#### [THE PROBLEM]
Locate every line below that contains the word "target" and copy it.

#### [DATA FOR THE TASK]
[Start of Attachment]

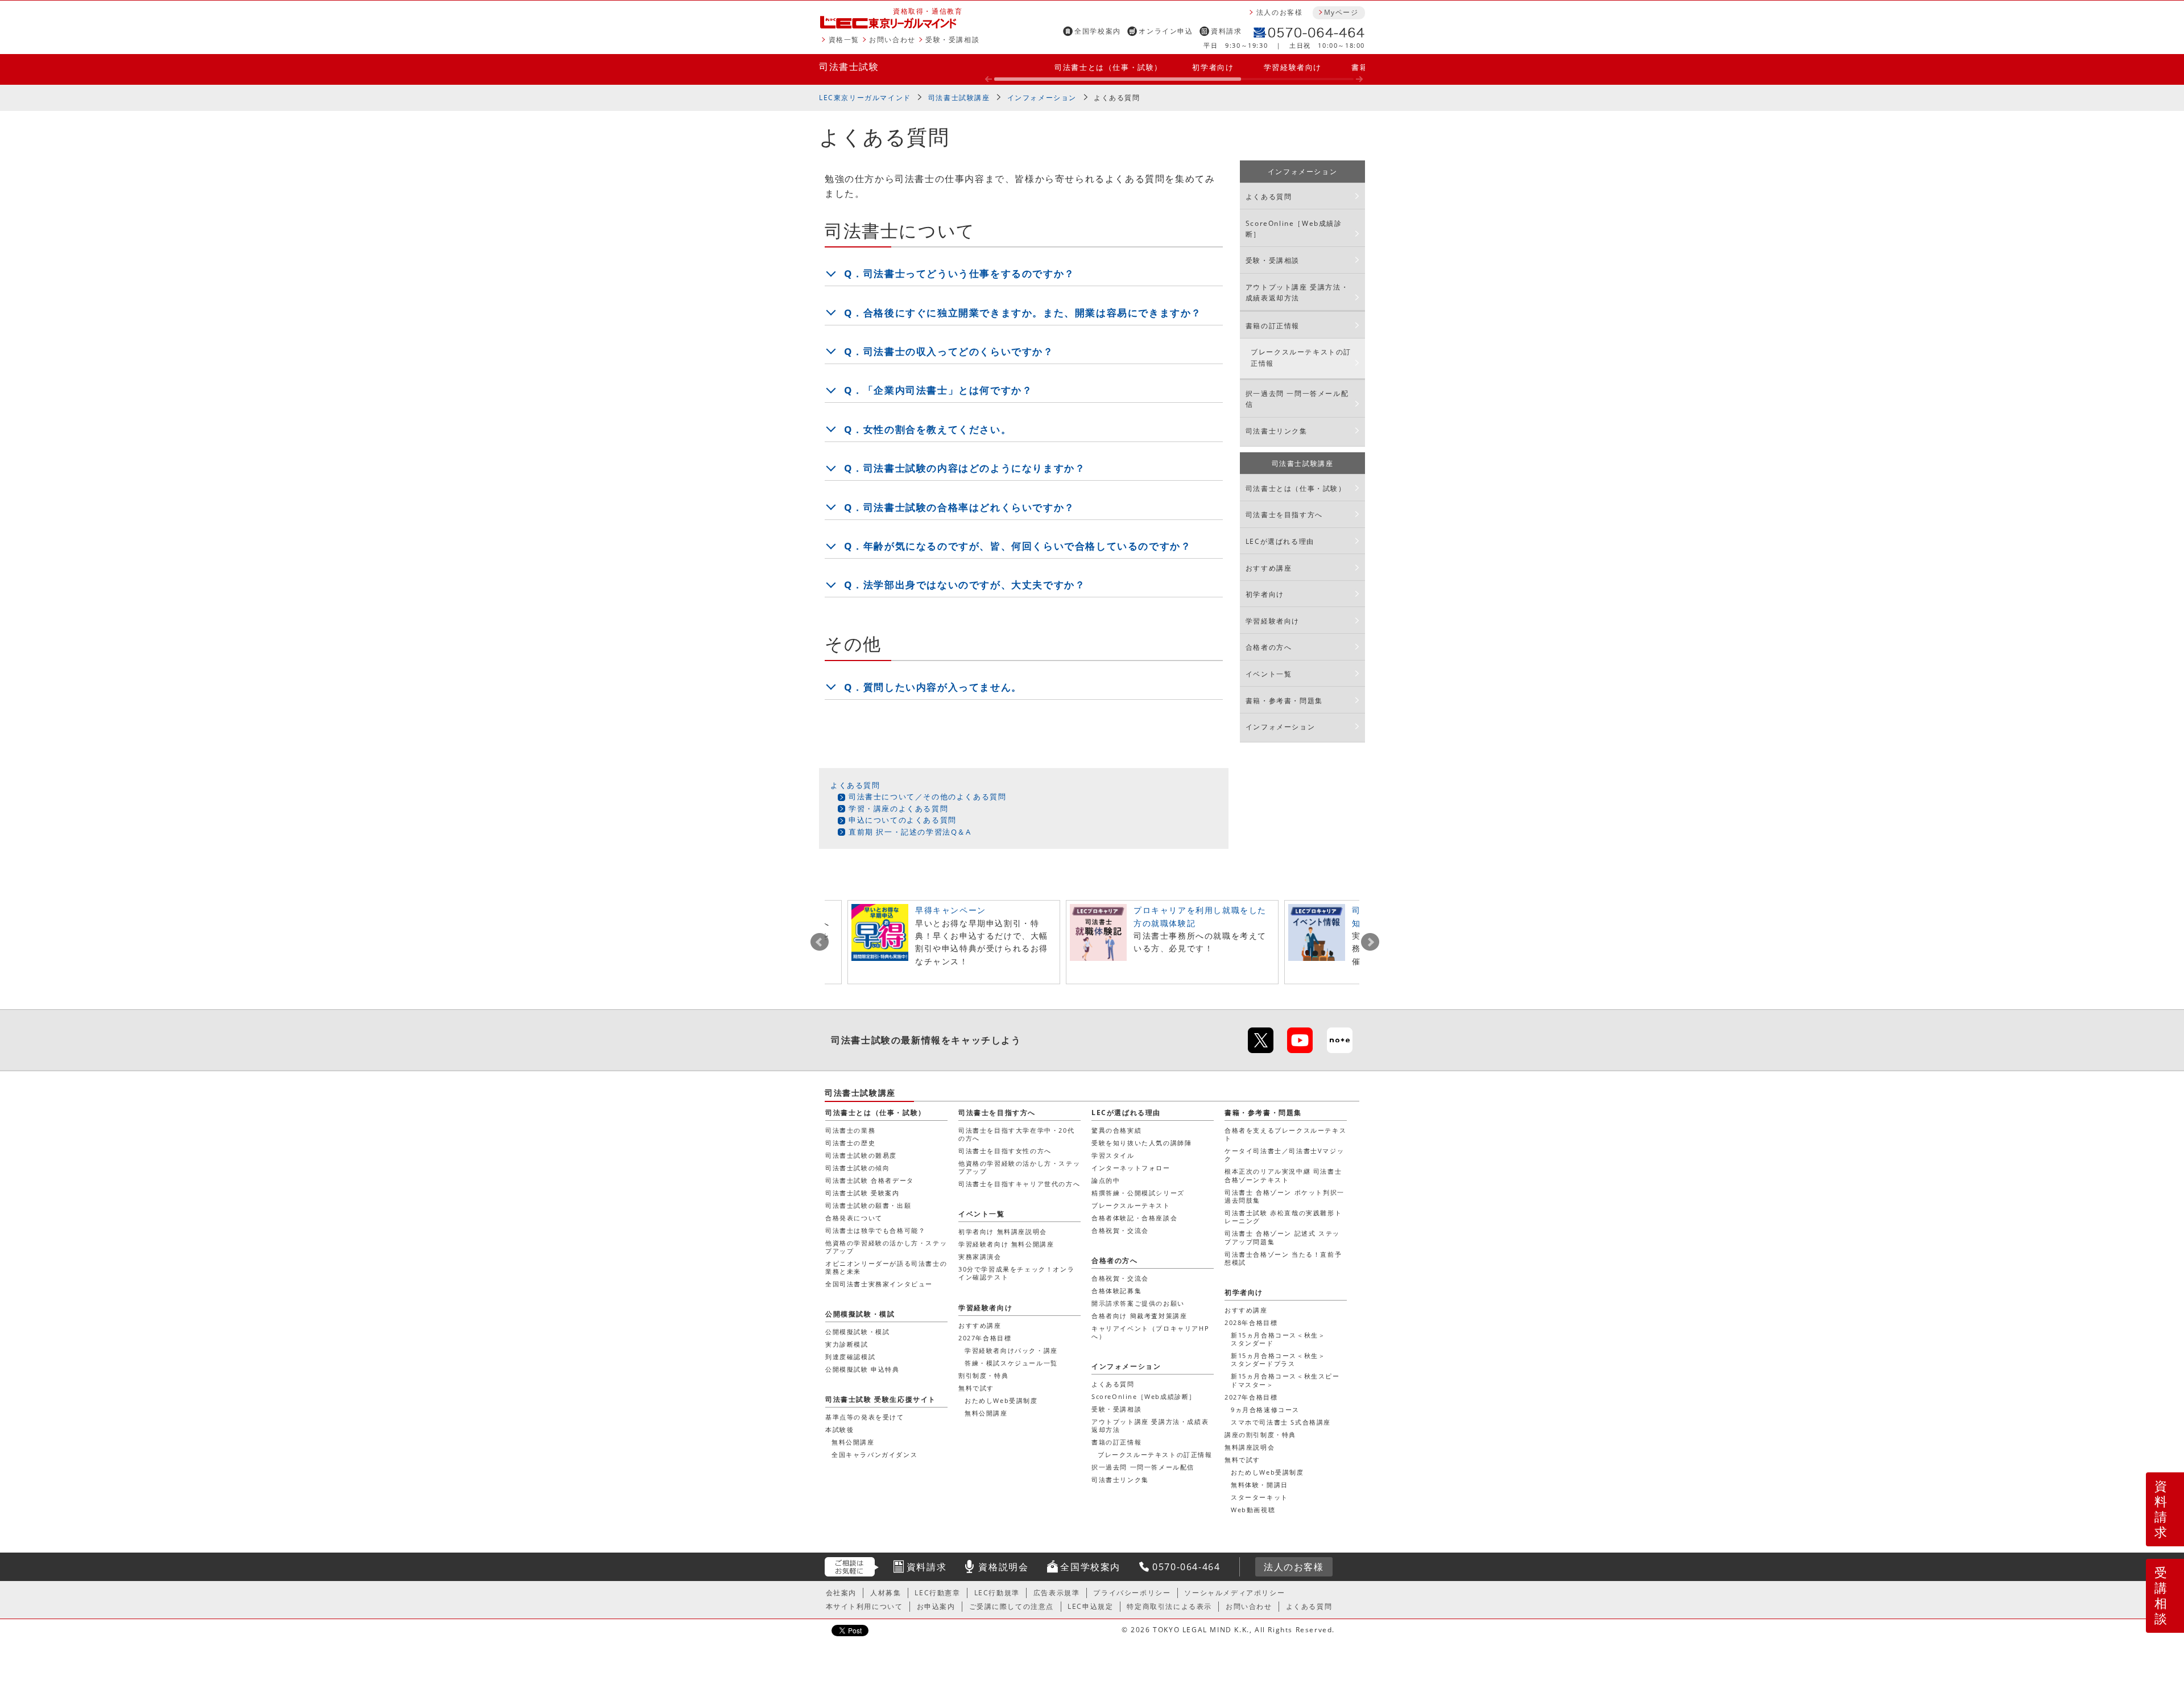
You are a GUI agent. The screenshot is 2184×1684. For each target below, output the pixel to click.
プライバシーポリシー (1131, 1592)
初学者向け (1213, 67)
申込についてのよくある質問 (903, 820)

[End of Attachment]
[Start of Attachment]

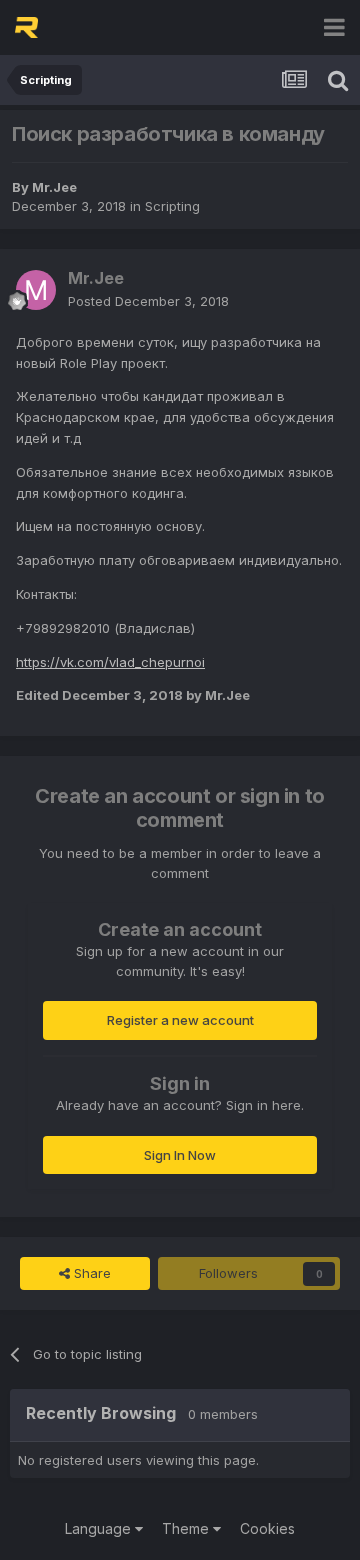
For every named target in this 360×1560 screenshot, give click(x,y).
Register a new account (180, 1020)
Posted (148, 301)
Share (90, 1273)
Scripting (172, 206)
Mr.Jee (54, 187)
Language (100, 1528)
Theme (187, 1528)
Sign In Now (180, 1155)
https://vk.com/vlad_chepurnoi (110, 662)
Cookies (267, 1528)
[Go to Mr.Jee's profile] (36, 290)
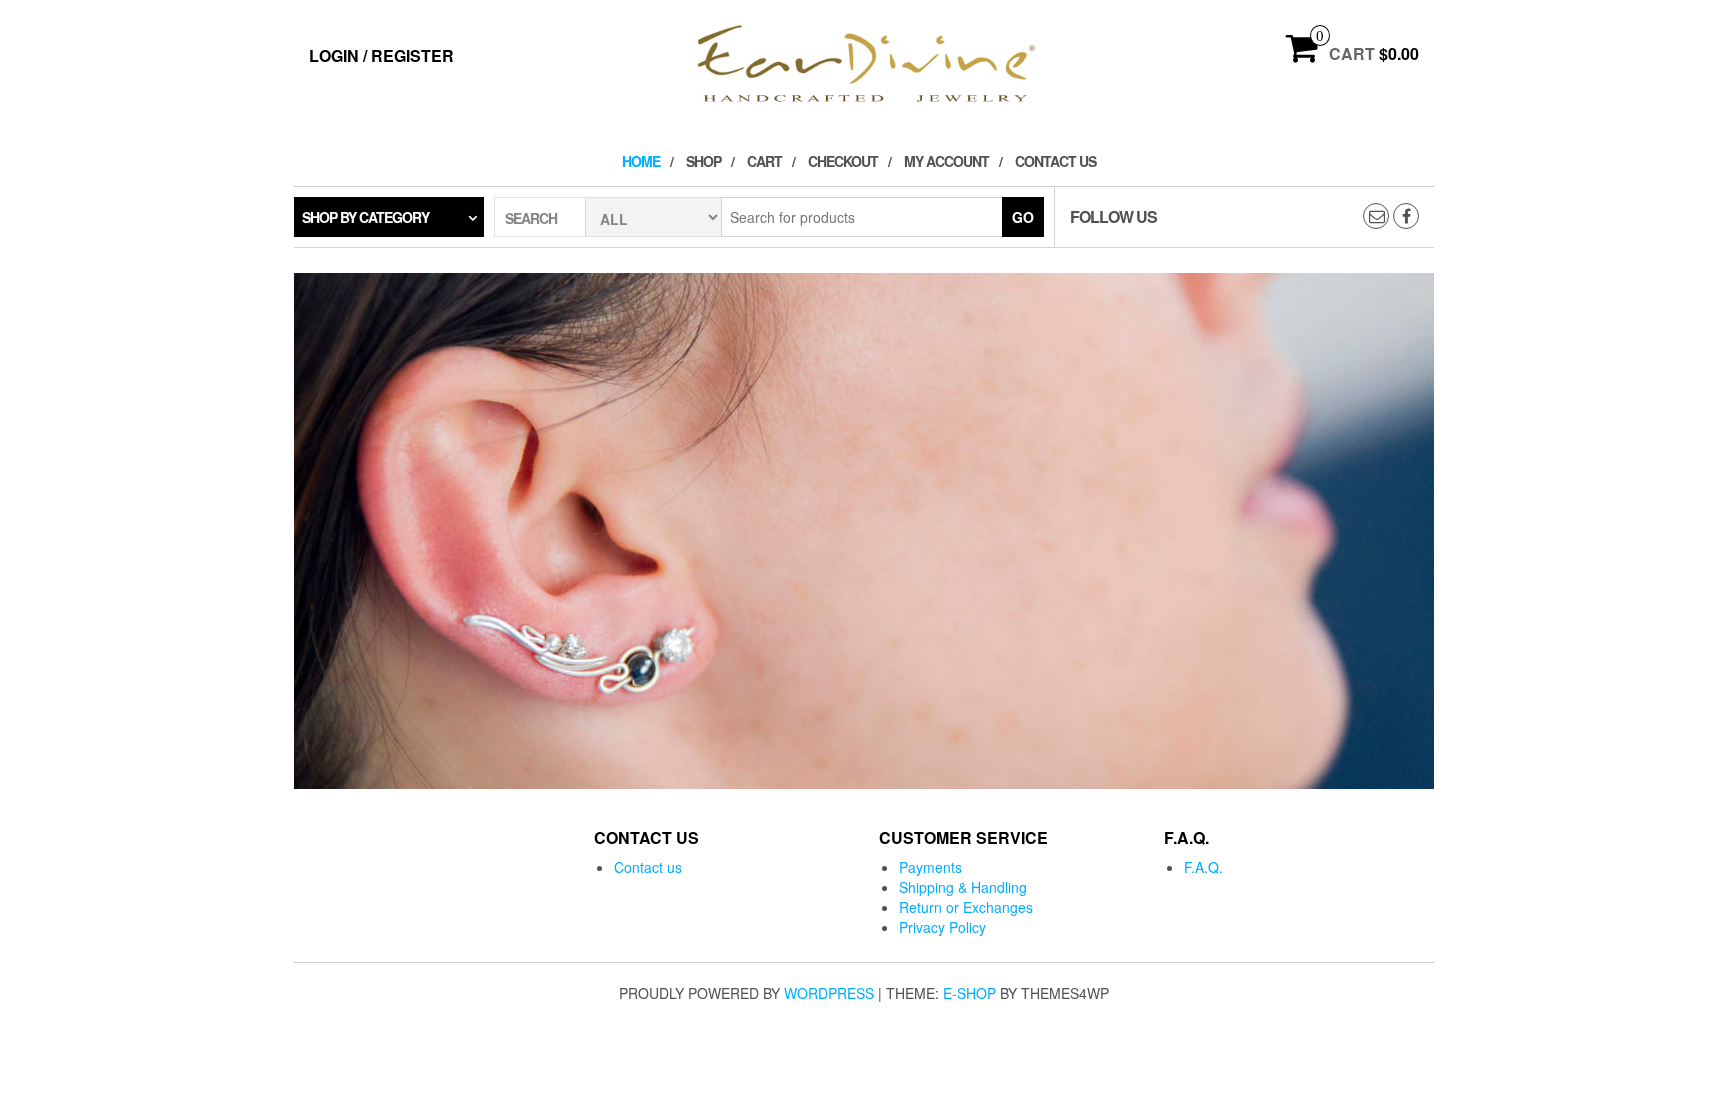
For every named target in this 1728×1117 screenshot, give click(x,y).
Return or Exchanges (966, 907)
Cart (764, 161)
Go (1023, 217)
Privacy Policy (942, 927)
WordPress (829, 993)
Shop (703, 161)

[End of Attachment]

#### [ANSWER]
You are a GUI agent. The screenshot is 2184×1684. For each target below, output the pixel to click.
For every named target in this 360×1560 screenshot, give click(x,y).
For every named target in this 1728×1117 screenshot, give click(x,y).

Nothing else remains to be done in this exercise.